Conventional 'nonselective' nonsteroidal anti-inflammatory drugs (NSAIDs) are widely used for the treatment of pain and inflammation; however, the potential gastrointestinal risks associated with their use can be a cause for concern. In response to the adverse effects that can accompany nonselective NSAID use, selective cyclo-oxygenase (COX)-2 inhibitors were developed to target the COX-2 isoenzyme, thus providing anti-inflammatory and analgesic benefits while theoretically sparing the gastroprotective activity of the COX-1 isoenzyme. Data from large-scale clinical trials have confirmed that the COX-2 inhibitors are associated with substantial reductions in gastrointestinal risk in the majority of patients who do not receive aspirin. However, some or all of the gastrointestinal benefit of COX-2 inhibitors may be lost in patients who receive low, cardioprotective doses of aspirin, and recent evidence suggests that some of these agents, at some doses, may be associated with an increased risk for cardiovascular adverse events compared with no therapy. The risks and benefits of conventional NSAIDs and of COX-2 inhibitors must be weighed carefully; in clinical practice many patients who might benefit from NSAID or COX-2 therapy are likely to be elderly and at relatively high risk for gastrointestinal and cardiovascular adverse events. These patients are also more likely to be taking low-dose aspirin for cardiovascular prophylaxis and over-the-counter NSAIDs for pain. Identifying therapies that provide relief from arthritis related symptoms, confer optimum cardioprotection, and preserve the gastrointestinal mucosa is complex. Factors to consider include the interference of certain NSAIDs with the antiplatelet effects of aspirin, differences in the adverse gastrointestinal event rates among nonselective NSAIDs and selective COX-2 inhibitors, emerging data regarding the relative risks for cardiovascular events associated with these drugs, and the feasibility and cost of co-therapy with proton pump inhibitors.

Figure 1

Cumulative incidence of confirmed serious thrombotic events. Vertical lines indicate 95% confidence intervals. Data are from the Adenomatous Polyp Prevention on Vioxx (APPROVe) Trial [28]. Reproduced with permission from [28]. Copyright ^© 2005 Massachusetts Medical Society. All rights reserved.

Figure 2

Cardiovascular risk in patients with arthritis: celecoxib versus NSAIDs, naproxen, or placebo. Shown is a summary of the risk for death, myocardial infarction, and stroke for celecoxib relative to nonsteroidal anti-inflammatory drugs (NSAIDs), naproxen, or placebo in patients with arthritis [30]. *P = nonsignificant.
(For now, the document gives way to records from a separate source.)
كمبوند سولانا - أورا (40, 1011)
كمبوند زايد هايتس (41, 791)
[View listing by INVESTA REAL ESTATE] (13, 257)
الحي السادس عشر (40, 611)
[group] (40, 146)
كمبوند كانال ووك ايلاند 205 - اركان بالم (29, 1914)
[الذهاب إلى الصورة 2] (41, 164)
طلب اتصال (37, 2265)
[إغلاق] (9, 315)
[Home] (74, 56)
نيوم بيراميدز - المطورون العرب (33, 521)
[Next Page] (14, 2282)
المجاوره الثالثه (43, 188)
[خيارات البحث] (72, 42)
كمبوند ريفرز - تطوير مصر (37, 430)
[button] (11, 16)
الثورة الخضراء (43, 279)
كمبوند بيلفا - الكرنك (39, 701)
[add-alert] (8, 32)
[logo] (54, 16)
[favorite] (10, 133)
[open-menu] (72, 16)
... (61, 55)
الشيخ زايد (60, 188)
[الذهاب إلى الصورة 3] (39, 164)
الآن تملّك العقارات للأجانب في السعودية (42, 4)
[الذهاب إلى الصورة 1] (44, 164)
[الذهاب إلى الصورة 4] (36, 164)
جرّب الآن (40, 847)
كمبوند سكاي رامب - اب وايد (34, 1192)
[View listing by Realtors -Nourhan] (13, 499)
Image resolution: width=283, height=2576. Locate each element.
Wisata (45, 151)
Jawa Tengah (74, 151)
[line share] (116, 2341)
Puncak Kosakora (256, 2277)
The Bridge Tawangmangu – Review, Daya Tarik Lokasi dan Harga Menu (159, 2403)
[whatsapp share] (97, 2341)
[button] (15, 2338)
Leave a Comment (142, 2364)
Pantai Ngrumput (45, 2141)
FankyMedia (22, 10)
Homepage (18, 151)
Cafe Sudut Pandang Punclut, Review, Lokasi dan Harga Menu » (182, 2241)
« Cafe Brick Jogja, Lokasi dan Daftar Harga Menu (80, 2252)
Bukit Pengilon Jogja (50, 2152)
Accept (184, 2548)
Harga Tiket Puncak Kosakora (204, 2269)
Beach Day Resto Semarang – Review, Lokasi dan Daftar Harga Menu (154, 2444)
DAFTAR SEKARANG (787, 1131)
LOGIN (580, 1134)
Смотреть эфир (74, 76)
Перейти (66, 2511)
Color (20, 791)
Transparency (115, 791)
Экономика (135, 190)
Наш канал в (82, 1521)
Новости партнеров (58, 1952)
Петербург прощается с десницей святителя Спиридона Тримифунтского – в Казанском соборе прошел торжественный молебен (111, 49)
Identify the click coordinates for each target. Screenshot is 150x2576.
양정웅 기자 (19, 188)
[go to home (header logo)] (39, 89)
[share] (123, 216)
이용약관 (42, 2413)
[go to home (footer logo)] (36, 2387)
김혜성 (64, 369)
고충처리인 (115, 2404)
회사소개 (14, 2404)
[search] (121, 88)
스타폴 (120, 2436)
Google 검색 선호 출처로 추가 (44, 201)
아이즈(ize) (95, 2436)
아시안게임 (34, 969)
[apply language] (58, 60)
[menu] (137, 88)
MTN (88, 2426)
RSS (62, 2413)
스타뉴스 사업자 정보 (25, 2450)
Reproduced with permission from Elsevier [30].

Figure 3

Deaths associated with NSAID induced gastrointestinal damage versus other causes. Data from Ray and coworkers [33]. Numbers (n) are person-years. *P = 0.024 versus reference; ^†P = 0.014 versus celecoxib (2.20 [1.17–4.10]). CI, confidence interval; NSAID, nonsteroidal anti-inflammatory drug. Reproduced with permission from Elsevier [33].

Figure 4

Prevalence of NSAID use and rate of hospitalization for upper gastrointestinal hemorrhage. Data from Mamdani and coworkers [46]. NSAID, nonsteroidal anti-inflammatory drug. Reproduced with permission from [46].